START Text

Recovering Endangered and Threatened Species

Our goal under the Endangered Species Act (ESA) is to conserve plants and animals listed as endangered or threatened, as well as the ecosystems upon which they depend. We also work to improve the status of those species to the point that protection under the Act is no longer necessary. This process is what we call recovery.

Recovering any species is a challenge that takes time. In some cases we, are attempting to combat population declines more than 200 years in the making.

Achieving recovery for threatened and endangered species requires cooperative conservation efforts. The collaborative efforts of the U.S. Fish and Wildlife Service and our many partners, including states, Tribes, not-for-profit organizations, universities, researchers, private individuals, and other Federal agencies, are critical to the recovery of listed species.

END Text
START Dataset excerpts

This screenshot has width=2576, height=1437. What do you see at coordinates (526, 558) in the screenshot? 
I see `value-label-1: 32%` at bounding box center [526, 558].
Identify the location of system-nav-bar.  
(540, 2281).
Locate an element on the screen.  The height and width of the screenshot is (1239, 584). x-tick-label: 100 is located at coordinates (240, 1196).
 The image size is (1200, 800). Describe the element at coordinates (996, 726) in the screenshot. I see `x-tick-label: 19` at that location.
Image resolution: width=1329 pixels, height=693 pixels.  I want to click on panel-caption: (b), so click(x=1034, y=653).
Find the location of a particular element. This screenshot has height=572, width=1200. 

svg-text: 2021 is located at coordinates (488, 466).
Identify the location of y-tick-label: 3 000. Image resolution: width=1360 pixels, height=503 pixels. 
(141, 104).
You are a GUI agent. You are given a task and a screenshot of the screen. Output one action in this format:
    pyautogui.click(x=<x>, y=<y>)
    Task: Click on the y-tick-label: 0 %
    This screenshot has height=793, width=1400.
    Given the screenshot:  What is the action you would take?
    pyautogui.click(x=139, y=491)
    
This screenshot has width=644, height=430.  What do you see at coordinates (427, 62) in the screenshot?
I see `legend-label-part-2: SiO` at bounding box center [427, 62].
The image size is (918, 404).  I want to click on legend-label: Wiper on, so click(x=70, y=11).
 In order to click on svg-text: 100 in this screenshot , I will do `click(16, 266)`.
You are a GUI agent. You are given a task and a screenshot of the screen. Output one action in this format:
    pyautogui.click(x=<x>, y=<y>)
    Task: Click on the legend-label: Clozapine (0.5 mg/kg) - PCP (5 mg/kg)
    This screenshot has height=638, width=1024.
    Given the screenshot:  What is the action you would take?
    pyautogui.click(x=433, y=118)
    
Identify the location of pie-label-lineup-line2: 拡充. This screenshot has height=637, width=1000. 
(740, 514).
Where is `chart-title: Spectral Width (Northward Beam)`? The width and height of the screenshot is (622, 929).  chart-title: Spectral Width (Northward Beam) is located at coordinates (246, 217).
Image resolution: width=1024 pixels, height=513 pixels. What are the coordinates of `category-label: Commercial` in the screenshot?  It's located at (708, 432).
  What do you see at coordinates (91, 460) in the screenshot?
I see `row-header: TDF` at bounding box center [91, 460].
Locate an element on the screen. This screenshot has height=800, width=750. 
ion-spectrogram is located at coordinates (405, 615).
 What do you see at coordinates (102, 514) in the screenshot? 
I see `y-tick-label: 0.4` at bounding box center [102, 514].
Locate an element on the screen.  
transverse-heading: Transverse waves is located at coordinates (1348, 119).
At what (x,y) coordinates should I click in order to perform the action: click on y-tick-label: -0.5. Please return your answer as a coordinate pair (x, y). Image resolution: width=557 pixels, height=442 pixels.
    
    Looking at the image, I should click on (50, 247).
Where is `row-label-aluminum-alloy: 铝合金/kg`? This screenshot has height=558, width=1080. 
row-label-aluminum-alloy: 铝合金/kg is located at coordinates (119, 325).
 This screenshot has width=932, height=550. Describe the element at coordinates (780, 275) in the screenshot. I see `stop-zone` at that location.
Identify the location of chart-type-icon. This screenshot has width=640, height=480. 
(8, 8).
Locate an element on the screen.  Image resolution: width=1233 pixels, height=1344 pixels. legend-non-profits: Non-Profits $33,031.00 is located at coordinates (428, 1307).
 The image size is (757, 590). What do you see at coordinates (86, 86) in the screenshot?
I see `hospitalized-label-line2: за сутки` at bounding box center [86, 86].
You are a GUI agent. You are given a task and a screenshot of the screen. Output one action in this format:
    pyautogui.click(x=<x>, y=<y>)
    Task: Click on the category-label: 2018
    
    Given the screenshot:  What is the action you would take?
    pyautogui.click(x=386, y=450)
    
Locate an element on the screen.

END Dataset excerpts

§ **What is being asked**
Extend the text on recovering endangered and threatened species, picking up after its final sentence.

§ **Task response**
Two fluffy wood stork chicks in a nest at the top of a tree

Two wood stork chicks at Harris Neck National Wildlife Refuge in Georgia. Photo by Mary Ellen Urbanski

How We Recover Species

A listed species enters the world of recovery as soon as the final rule listing it under the ESA becomes effective. Many times the Service continues efforts with our partners that began before the species was under consideration for listing. The Southeast Region identifies a Field Office recovery lead for each listed species at the time of listing who can immediately move forward with recovery work. For example, recovery actions could include working with a state park to restore dunes; or with a national forest to remove exotic overcrowding vegetation, or with a university professor in propagation of a species.

In order to have a transparent path to achieve recovery, the Service develops recovery plans for listed species that outline the actions that need to be taken in order to move the species towards no longer requiring federal protection.

Many factors go into the development of a recovery plan, and the process is unique for each species. When developing plans, we take many things into consideration, including:

  • the types of factors that threaten the species;
  • the magnitude of those threats;
  • the degree to which the threats can reversed.

The biology of the species, the current number of individuals of the species, and their distributions, as well as many other factors, are critically important.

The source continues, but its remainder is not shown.